Simple? This attack is easier than trust exploitation using TCP sequence number prediction, which has been a very successful attacks for those that use such things in the real world.

The benefits of this man-in-the-middle attack over session hijacking become clear when it is realized that Alice can be any valid user for the target host and that Alice can be attempting to authenticate to any resource on the network where her password is the same as it is on the target host, not just to the target host itself. This gives the attacker a wider range of user’s credentials and instances where a successful attack can be made against a given target host, and it allows the attacker to be more selective of who’s credentials are used to access the server. On Windows NT, it is generally easy to obtain a list of the privileged users on a server. Therefore, there is a higher probability that the attacker can get a privileged connection to a given target host. The attacker also does not have to figure out what was happening in the connection prior to hijacking and can just connect to the resource that suites them most.

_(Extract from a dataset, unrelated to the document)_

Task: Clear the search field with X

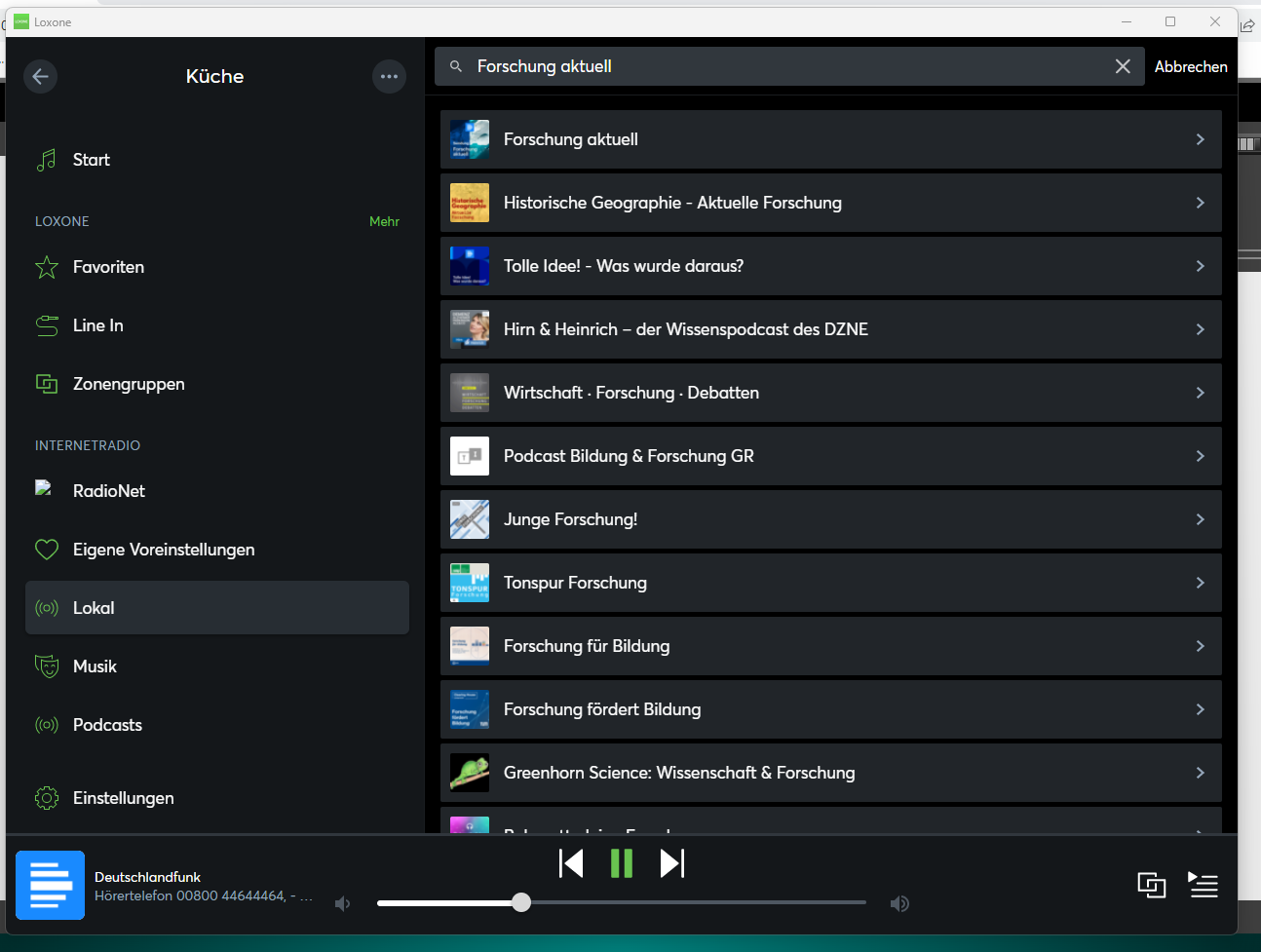Action: tap(1123, 66)
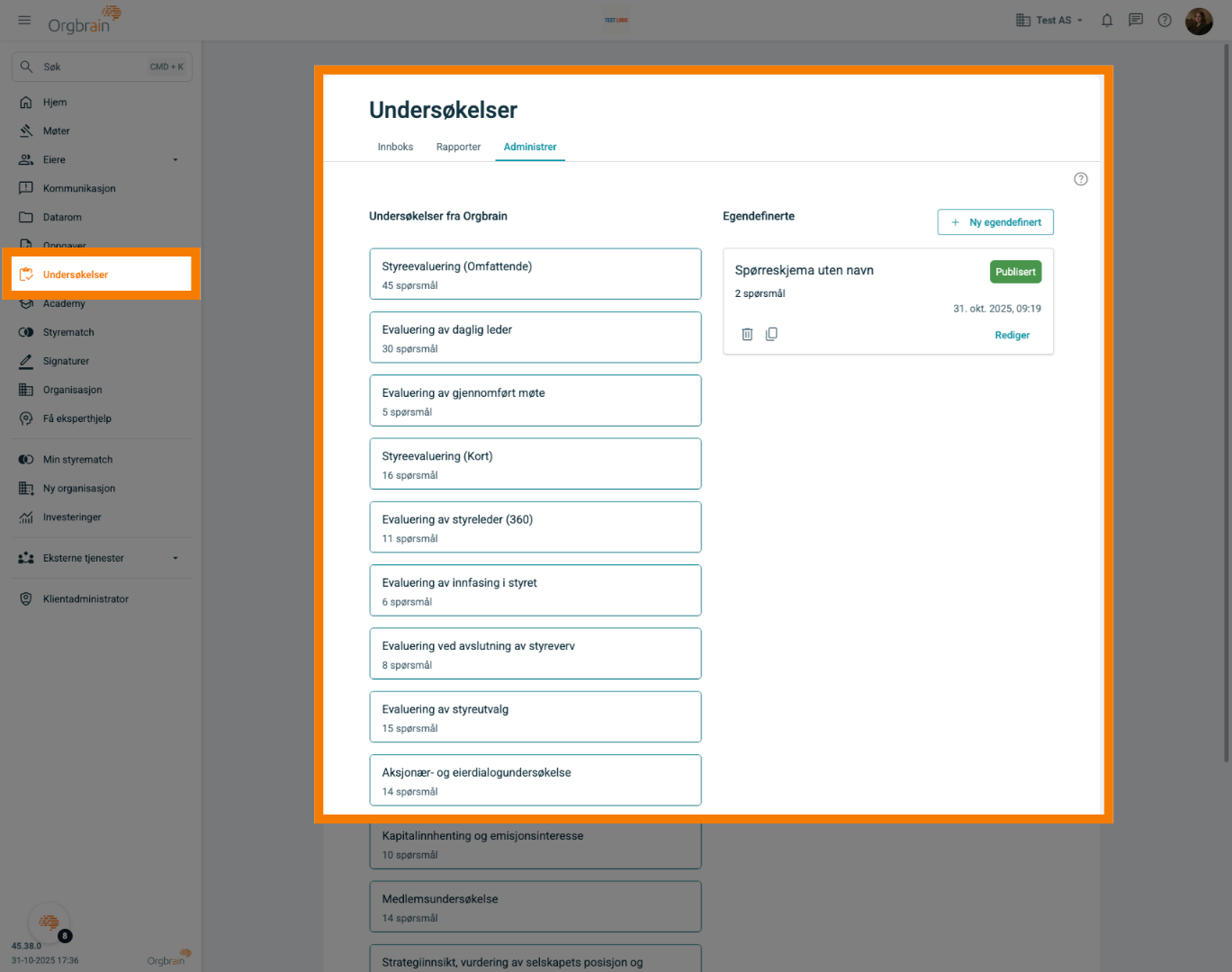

If Mallory is actively forwarding the packets between Alice and the host, then Mallory does not have to partially set up a connection to the host prior to Alice, but instead just takes the SMB_COM_NEGOTIATE message and packages it in a valid NetBIOS over TCP session from Mallory to the host. The host will then respond directly to Mallory with the SMB_COM_NEGPROT message, and Mallory can turn around and re-package a copy of this message and send it to Alice to get her to encrypt the challenge with her password hash. Mallory will then intercept the SMB_COM_SESSION_SETUP_ANDX sent by Alice and again just send it to the host in the valid NetBIOS over TCP session. Mallory will now have a connection to the host as Alice. This method of the attack makes it truly difficult to fix the protocol, where as the sniffing version of the attack can be fixed by adding an extra field to the SMB_COM_NEGOTIATE message and a few associated operations.